That is the trouble with the usual historical documents: they don’t say how things happen, merely when.’ Ancestry is the author’s attempt to address this problem and to paint a picture of the lives of some of his ancestors, and a picture more vivid and immersive than that set out in official documents – birth, marriage and death certificates, census returns – although even these provide interesting detail and a few puzzles.
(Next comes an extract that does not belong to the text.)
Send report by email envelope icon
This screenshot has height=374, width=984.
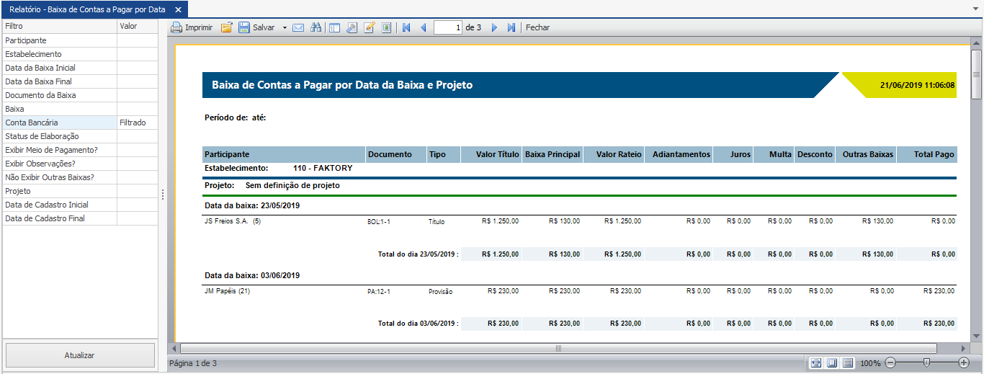click(298, 27)
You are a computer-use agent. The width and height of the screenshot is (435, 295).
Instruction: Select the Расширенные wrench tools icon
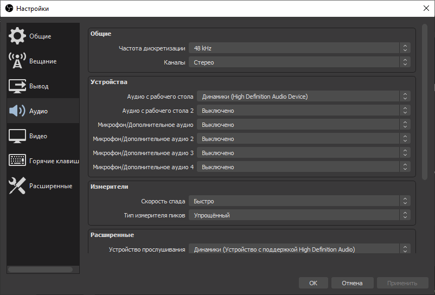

The story begins with the author’s great-great-grandfather Abraham Block, the illiterate son of agricultural labourers who in 1847 leaves home at the age of fifteen to sign on as an indentured (apprentice) sailor aboard a merchant ship travelling between ports in the Mediterrean, as well as further afield.  Occasionally the ship docks in London and I particularly enjoyed, as imagined by the author, Abraham’s first impressions of the teeming city – its sights, sounds and smells – a place so different from the Suffolk village in which he grew up. ‘There were familiar smells – horse piss and horse shit, human shit, rotting vegetables – blended with smells he was only beginning to discover – the pungent smell of spices, the sour stench of vinegar, the stink of a tannery. The streets ran between cliffs of buildings. Pubs, factories, warehouses, a covered market, a church, shops, houses all slammed together as though by some ill-tempered child playing with pebbles and mud ….Whistles blew. Whips cracked. Shouts rang out.’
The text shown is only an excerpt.